Given instruction: Could you return every one of the records below verbatim, line for line?

-=-=-=-=-

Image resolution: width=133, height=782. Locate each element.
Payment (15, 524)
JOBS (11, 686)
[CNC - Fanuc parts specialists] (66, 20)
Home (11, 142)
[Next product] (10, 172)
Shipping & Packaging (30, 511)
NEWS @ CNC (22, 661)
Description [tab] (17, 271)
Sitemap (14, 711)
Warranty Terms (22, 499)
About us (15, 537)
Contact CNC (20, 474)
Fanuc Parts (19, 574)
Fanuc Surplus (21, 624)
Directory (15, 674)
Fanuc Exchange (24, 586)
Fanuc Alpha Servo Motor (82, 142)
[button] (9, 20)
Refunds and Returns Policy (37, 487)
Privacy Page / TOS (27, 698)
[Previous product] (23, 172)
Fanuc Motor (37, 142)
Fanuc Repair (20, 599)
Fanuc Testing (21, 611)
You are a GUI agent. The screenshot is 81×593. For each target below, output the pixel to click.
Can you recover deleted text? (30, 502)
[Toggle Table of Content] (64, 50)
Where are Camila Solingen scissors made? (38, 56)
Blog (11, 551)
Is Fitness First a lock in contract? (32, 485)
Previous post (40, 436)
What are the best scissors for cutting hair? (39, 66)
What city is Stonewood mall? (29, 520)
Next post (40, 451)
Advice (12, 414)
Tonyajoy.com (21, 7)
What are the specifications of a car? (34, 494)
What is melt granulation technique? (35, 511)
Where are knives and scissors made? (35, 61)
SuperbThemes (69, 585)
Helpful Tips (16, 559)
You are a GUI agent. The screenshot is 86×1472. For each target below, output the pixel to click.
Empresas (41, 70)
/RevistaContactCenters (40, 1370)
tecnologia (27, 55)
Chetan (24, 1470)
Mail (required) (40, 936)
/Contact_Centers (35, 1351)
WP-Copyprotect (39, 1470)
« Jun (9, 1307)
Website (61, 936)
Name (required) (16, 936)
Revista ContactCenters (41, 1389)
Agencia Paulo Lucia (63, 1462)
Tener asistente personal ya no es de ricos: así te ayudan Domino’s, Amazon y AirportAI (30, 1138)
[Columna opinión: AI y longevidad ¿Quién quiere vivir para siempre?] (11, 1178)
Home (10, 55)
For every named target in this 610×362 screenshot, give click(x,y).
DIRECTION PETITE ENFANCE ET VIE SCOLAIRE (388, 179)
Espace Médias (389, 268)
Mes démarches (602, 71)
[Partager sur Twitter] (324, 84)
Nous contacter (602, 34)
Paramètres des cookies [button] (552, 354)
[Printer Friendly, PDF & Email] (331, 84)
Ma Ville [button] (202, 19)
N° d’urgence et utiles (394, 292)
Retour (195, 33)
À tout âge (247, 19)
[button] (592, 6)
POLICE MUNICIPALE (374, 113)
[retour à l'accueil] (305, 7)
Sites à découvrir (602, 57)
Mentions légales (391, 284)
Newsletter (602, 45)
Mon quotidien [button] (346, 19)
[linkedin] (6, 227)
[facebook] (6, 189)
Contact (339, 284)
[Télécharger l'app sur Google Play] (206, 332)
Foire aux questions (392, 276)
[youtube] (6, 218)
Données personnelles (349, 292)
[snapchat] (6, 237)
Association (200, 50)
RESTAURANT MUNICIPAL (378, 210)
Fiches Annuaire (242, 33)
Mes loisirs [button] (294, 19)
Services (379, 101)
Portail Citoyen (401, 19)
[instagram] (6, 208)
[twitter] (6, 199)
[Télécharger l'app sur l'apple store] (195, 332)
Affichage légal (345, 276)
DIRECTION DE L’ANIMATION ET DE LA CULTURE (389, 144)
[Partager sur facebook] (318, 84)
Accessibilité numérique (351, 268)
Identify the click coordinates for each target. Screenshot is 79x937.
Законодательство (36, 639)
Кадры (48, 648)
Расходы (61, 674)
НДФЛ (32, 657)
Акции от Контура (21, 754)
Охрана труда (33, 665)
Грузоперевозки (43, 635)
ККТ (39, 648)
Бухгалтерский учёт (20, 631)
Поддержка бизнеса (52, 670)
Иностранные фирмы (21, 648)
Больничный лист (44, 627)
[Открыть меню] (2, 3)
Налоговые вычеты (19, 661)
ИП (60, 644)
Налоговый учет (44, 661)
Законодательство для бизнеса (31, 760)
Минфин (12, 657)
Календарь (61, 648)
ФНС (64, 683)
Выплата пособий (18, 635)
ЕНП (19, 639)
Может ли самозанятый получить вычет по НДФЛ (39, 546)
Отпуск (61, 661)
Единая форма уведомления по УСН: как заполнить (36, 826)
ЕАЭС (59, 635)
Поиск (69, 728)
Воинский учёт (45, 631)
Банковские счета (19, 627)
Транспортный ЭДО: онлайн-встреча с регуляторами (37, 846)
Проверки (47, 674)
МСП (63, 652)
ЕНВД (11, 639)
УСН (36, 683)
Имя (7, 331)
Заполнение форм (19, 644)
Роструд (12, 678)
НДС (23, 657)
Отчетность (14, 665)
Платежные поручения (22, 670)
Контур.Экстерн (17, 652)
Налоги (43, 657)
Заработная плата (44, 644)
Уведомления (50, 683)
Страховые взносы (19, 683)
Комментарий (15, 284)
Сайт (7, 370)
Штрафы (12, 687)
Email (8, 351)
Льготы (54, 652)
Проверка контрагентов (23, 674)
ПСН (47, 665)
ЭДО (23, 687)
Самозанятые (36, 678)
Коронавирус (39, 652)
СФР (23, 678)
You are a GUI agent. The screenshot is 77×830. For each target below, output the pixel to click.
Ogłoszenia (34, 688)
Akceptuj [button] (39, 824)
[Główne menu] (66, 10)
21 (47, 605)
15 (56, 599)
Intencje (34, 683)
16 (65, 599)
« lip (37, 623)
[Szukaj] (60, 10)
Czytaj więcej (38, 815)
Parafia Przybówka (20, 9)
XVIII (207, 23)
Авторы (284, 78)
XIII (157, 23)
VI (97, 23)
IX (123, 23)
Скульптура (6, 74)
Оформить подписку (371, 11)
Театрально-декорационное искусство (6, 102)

-=-=-=-=-

Task result:
Image resolution: width=133, height=782. Locate each element.
Payment (15, 524)
JOBS (11, 686)
[CNC - Fanuc parts specialists] (66, 20)
Home (11, 142)
[Next product] (10, 172)
Shipping & Packaging (30, 511)
NEWS @ CNC (22, 661)
Description [tab] (17, 271)
Sitemap (14, 711)
Warranty Terms (22, 499)
About us (15, 537)
Contact CNC (20, 474)
Fanuc Parts (19, 574)
Fanuc Surplus (21, 624)
Directory (15, 674)
Fanuc Exchange (24, 586)
Fanuc Alpha Servo Motor (82, 142)
[button] (9, 20)
Refunds and Returns Policy (37, 487)
Privacy Page / TOS (27, 698)
[Previous product] (23, 172)
Fanuc Motor (37, 142)
Fanuc Repair (20, 599)
Fanuc Testing (21, 611)
You are a GUI agent. The screenshot is 81×593. For each target below, output the pixel to click.
Can you recover deleted text? (30, 502)
[Toggle Table of Content] (64, 50)
Where are Camila Solingen scissors made? (38, 56)
Blog (11, 551)
Is Fitness First a lock in contract? (32, 485)
Previous post (40, 436)
What are the best scissors for cutting hair? (39, 66)
What city is Stonewood mall? (29, 520)
Next post (40, 451)
Advice (12, 414)
Tonyajoy.com (21, 7)
What are the specifications of a car? (34, 494)
What is melt granulation technique? (35, 511)
Where are knives and scissors made? (35, 61)
SuperbThemes (69, 585)
Helpful Tips (16, 559)
You are a GUI agent. The screenshot is 86×1472. For each target below, output the pixel to click.
Empresas (41, 70)
/RevistaContactCenters (40, 1370)
tecnologia (27, 55)
Chetan (24, 1470)
Mail (required) (40, 936)
/Contact_Centers (35, 1351)
WP-Copyprotect (39, 1470)
« Jun (9, 1307)
Website (61, 936)
Name (required) (16, 936)
Revista ContactCenters (41, 1389)
Agencia Paulo Lucia (63, 1462)
Tener asistente personal ya no es de ricos: así te ayudan Domino’s, Amazon y AirportAI (30, 1138)
[Columna opinión: AI y longevidad ¿Quién quiere vivir para siempre?] (11, 1178)
Home (10, 55)
For every named target in this 610×362 screenshot, give click(x,y).
DIRECTION PETITE ENFANCE ET VIE SCOLAIRE (388, 179)
Espace Médias (389, 268)
Mes démarches (602, 71)
[Partager sur Twitter] (324, 84)
Nous contacter (602, 34)
Paramètres des cookies [button] (552, 354)
[Printer Friendly, PDF & Email] (331, 84)
Ma Ville [button] (202, 19)
N° d’urgence et utiles (394, 292)
Retour (195, 33)
À tout âge (247, 19)
[button] (592, 6)
POLICE MUNICIPALE (374, 113)
[retour à l'accueil] (305, 7)
Sites à découvrir (602, 57)
Mentions légales (391, 284)
Newsletter (602, 45)
Mon quotidien [button] (346, 19)
[linkedin] (6, 227)
[facebook] (6, 189)
Contact (339, 284)
[Télécharger l'app sur Google Play] (206, 332)
Foire aux questions (392, 276)
[youtube] (6, 218)
Données personnelles (349, 292)
[snapchat] (6, 237)
Association (200, 50)
RESTAURANT MUNICIPAL (378, 210)
Fiches Annuaire (242, 33)
Mes loisirs [button] (294, 19)
Services (379, 101)
Portail Citoyen (401, 19)
[instagram] (6, 208)
[twitter] (6, 199)
[Télécharger l'app sur l'apple store] (195, 332)
Affichage légal (345, 276)
DIRECTION DE L’ANIMATION ET DE LA CULTURE (389, 144)
[Partager sur facebook] (318, 84)
Accessibilité numérique (351, 268)
Identify the click coordinates for each target. Screenshot is 79x937.
Законодательство (36, 639)
Кадры (48, 648)
Расходы (61, 674)
НДФЛ (32, 657)
Акции от Контура (21, 754)
Охрана труда (33, 665)
Грузоперевозки (43, 635)
ККТ (39, 648)
Бухгалтерский учёт (20, 631)
Поддержка бизнеса (52, 670)
Иностранные фирмы (21, 648)
Больничный лист (44, 627)
[Открыть меню] (2, 3)
Налоговые вычеты (19, 661)
ИП (60, 644)
Налоговый учет (44, 661)
Законодательство для бизнеса (31, 760)
Минфин (12, 657)
Календарь (61, 648)
ФНС (64, 683)
Выплата пособий (18, 635)
ЕНП (19, 639)
Может ли самозанятый получить вычет по НДФЛ (39, 546)
Отпуск (61, 661)
Единая форма уведомления по УСН: как заполнить (36, 826)
ЕАЭС (59, 635)
Поиск (69, 728)
Воинский учёт (45, 631)
Банковские счета (19, 627)
Транспортный ЭДО: онлайн-встреча с регуляторами (37, 846)
Проверки (47, 674)
МСП (63, 652)
ЕНВД (11, 639)
УСН (36, 683)
Имя (7, 331)
Заполнение форм (19, 644)
Роструд (12, 678)
НДС (23, 657)
Отчетность (14, 665)
Платежные поручения (22, 670)
Контур.Экстерн (17, 652)
Налоги (43, 657)
Заработная плата (44, 644)
Уведомления (50, 683)
Страховые взносы (19, 683)
Комментарий (15, 284)
Сайт (7, 370)
Штрафы (12, 687)
Email (8, 351)
Льготы (54, 652)
Проверка контрагентов (23, 674)
ПСН (47, 665)
ЭДО (23, 687)
Самозанятые (36, 678)
Коронавирус (39, 652)
СФР (23, 678)
You are a GUI agent. The screenshot is 77×830. For each target below, output the pixel to click.
Ogłoszenia (34, 688)
Akceptuj [button] (39, 824)
[Główne menu] (66, 10)
21 (47, 605)
15 (56, 599)
Intencje (34, 683)
16 (65, 599)
« lip (37, 623)
[Szukaj] (60, 10)
Czytaj więcej (38, 815)
Parafia Przybówka (20, 9)
XVIII (207, 23)
Авторы (284, 78)
XIII (157, 23)
VI (97, 23)
IX (123, 23)
Скульптура (6, 74)
Оформить подписку (371, 11)
Театрально-декорационное искусство (6, 102)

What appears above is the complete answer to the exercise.